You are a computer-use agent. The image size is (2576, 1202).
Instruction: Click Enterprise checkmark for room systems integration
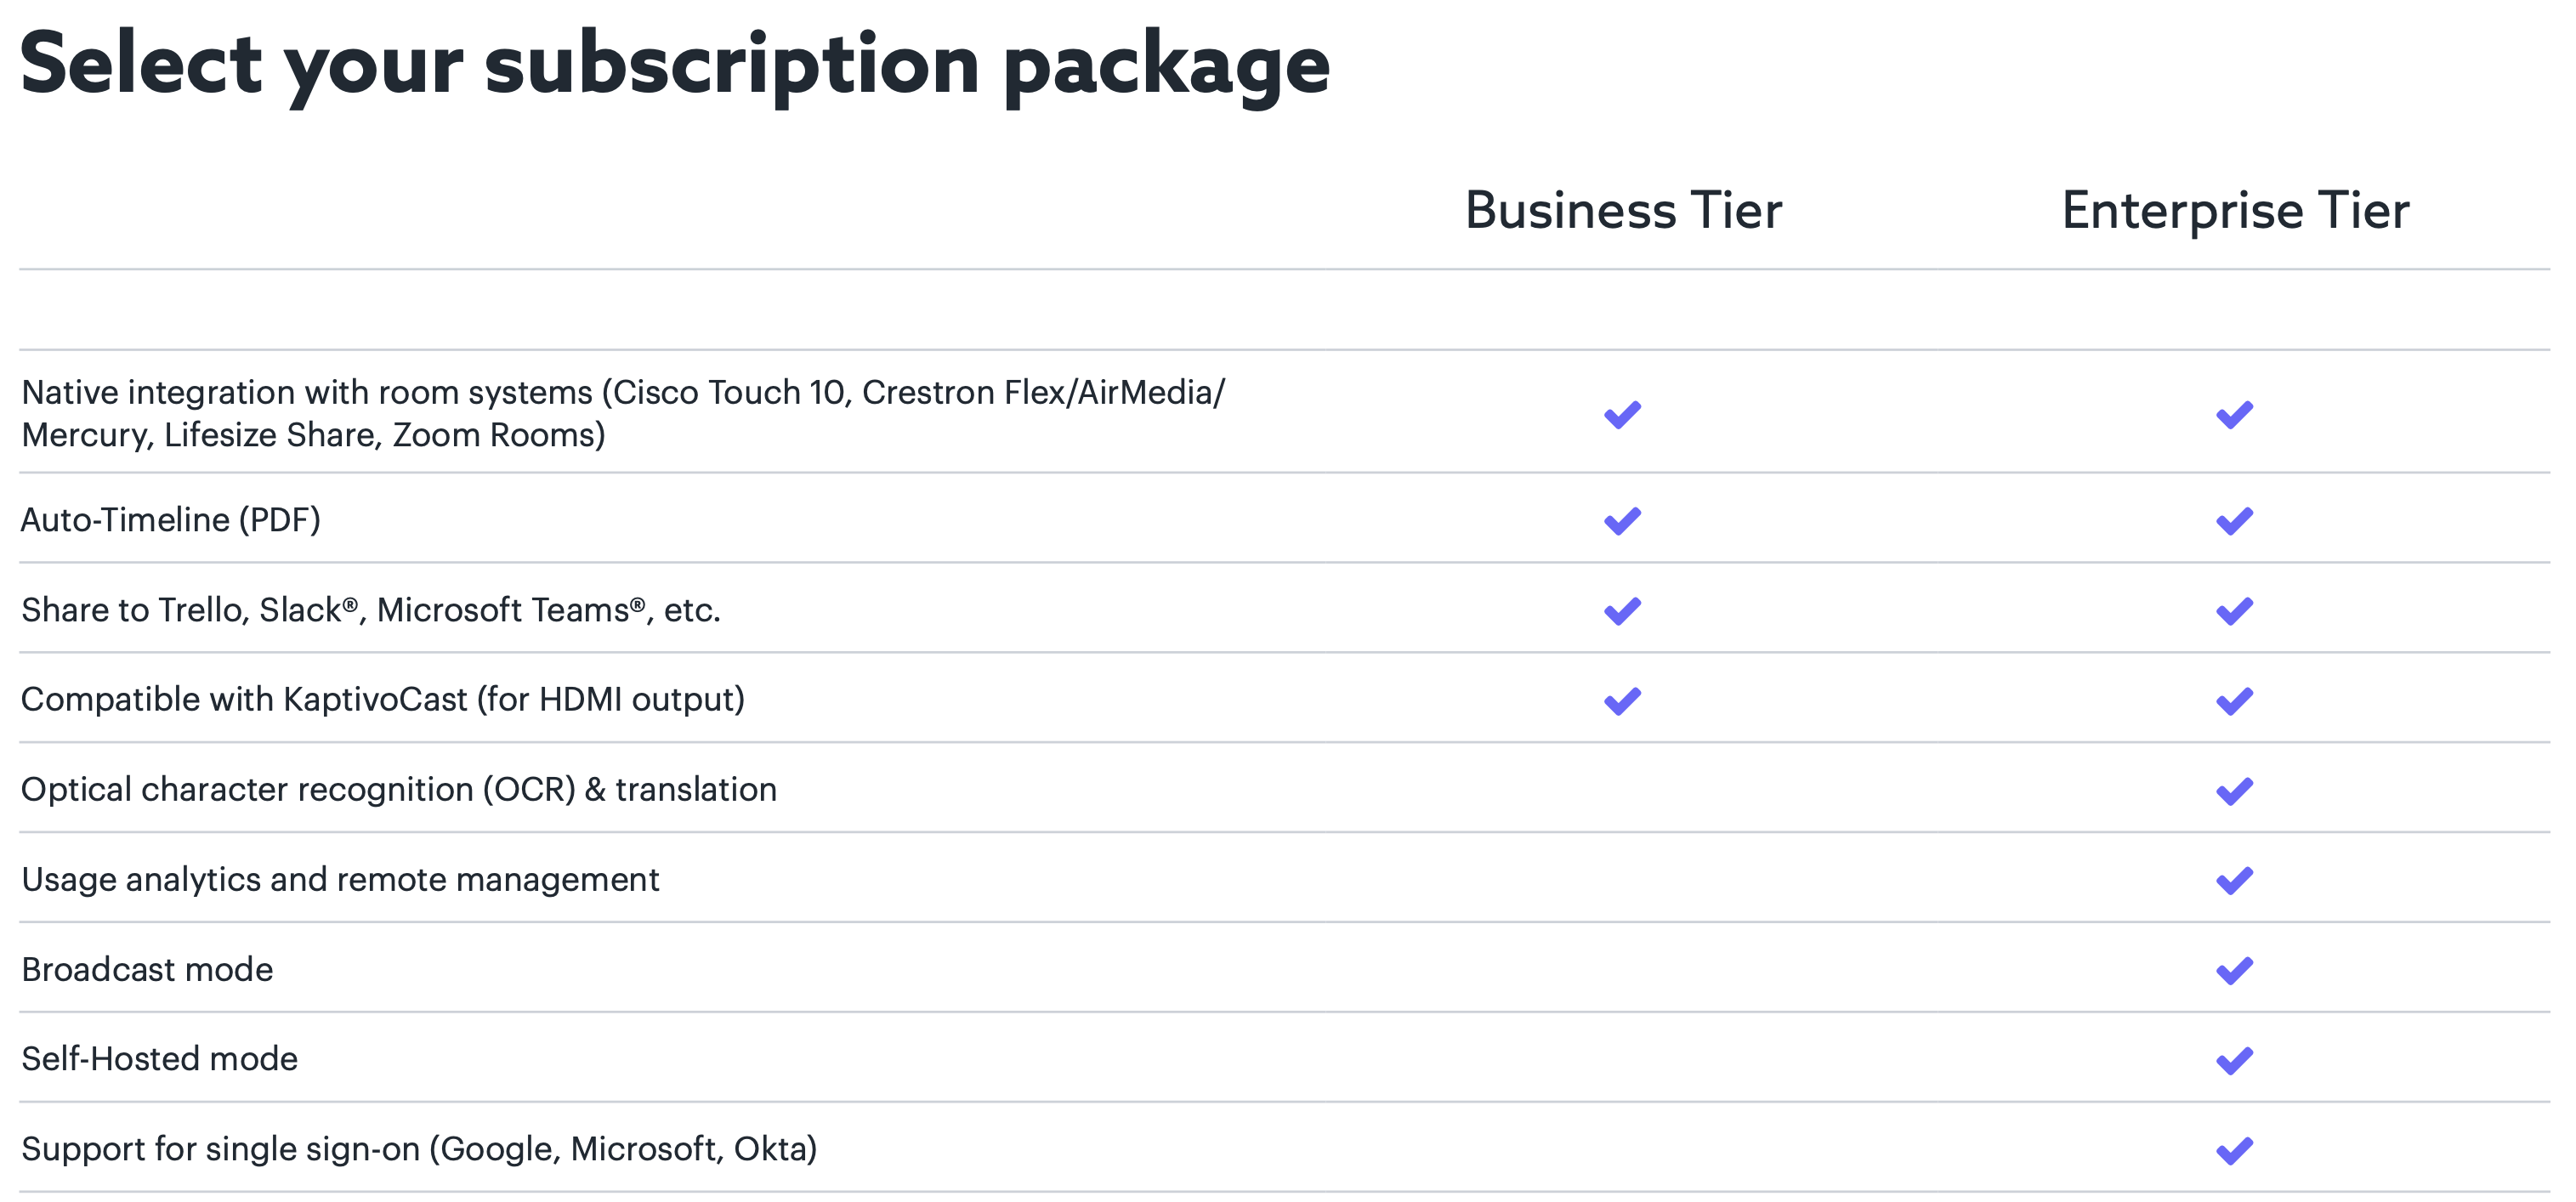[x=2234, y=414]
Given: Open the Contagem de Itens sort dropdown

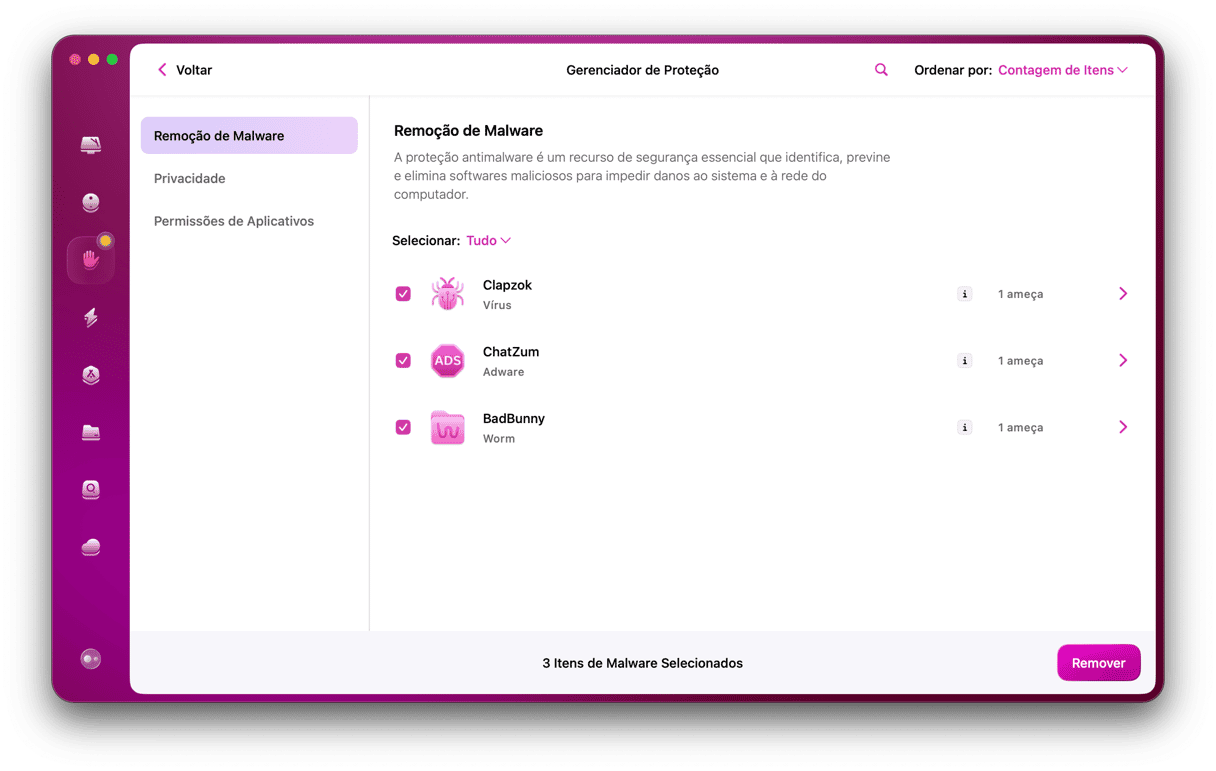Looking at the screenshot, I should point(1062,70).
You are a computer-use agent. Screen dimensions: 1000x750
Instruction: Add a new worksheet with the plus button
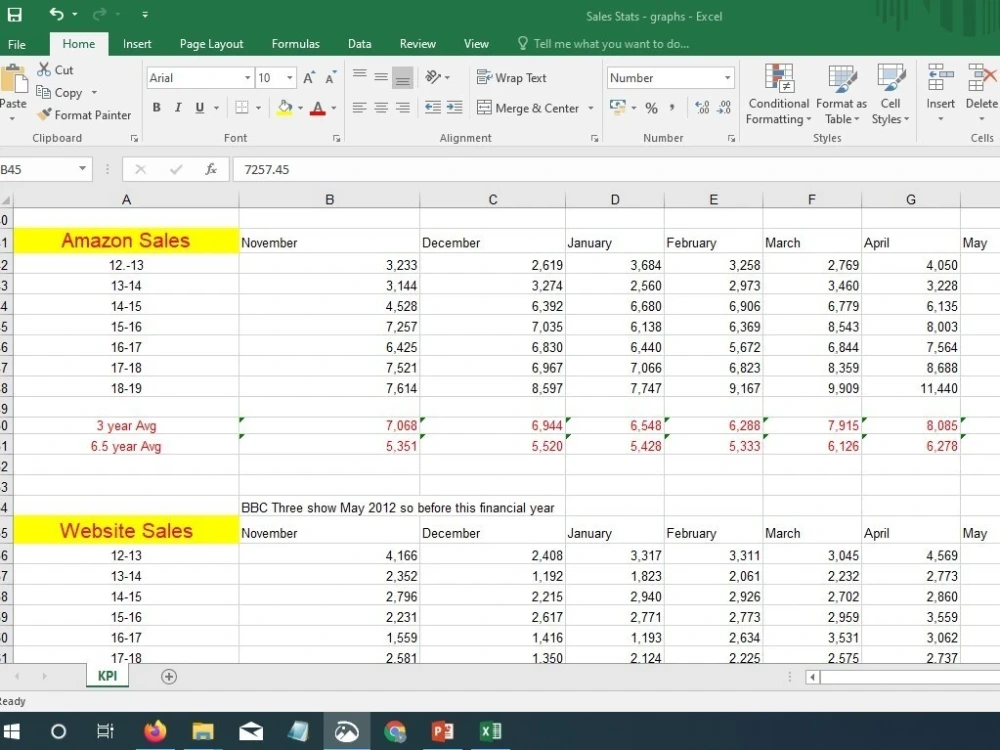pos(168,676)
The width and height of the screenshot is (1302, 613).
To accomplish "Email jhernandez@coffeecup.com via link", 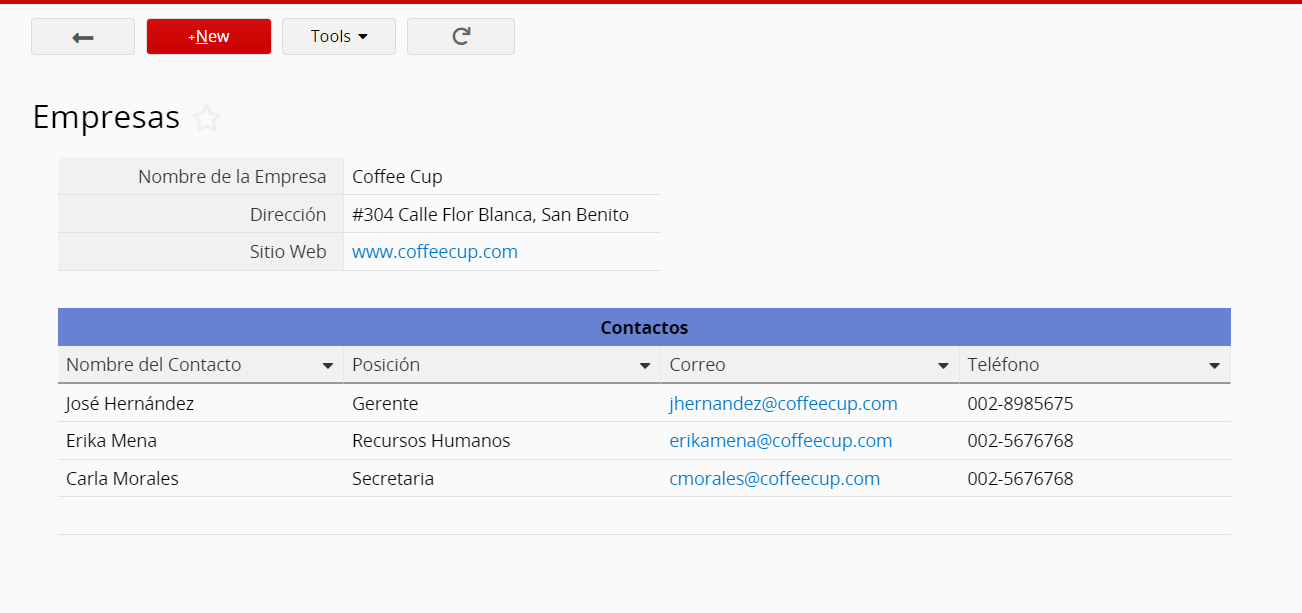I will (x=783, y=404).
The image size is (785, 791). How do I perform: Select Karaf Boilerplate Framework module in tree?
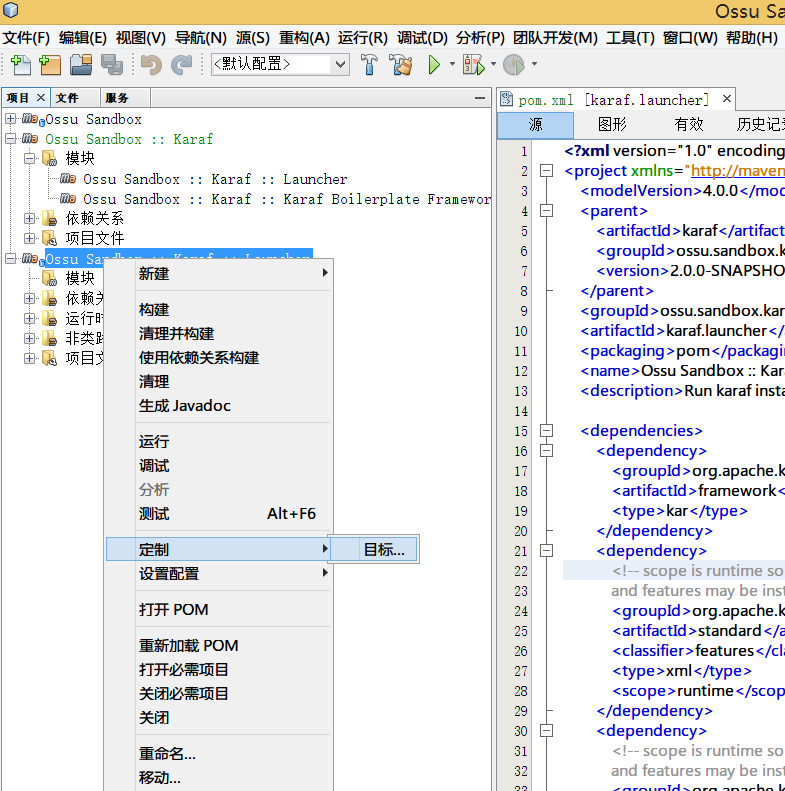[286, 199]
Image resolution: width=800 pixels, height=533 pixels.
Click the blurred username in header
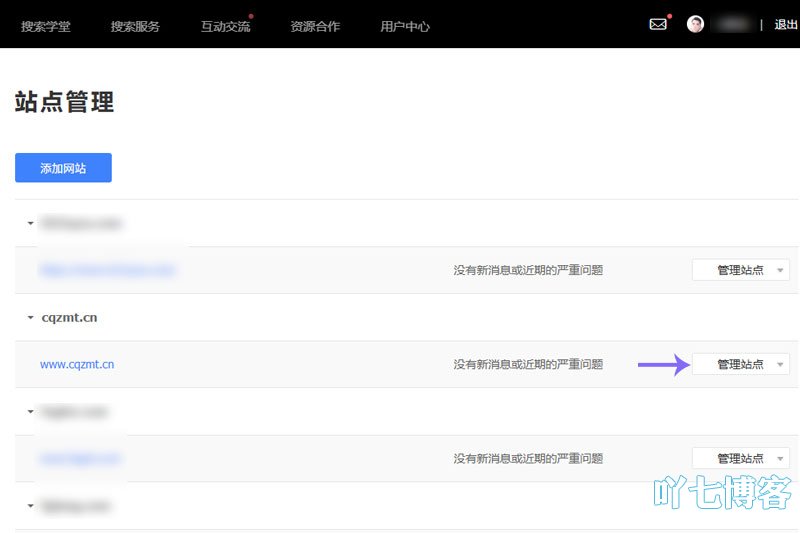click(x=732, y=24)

++++++++++

# TRY IT
Lines of the listing above that contain the word "height" should all be returned.

# OUTPUT
The width and height of the screenshot is (1302, 613).
Image resolution: width=800 pixels, height=533 pixels.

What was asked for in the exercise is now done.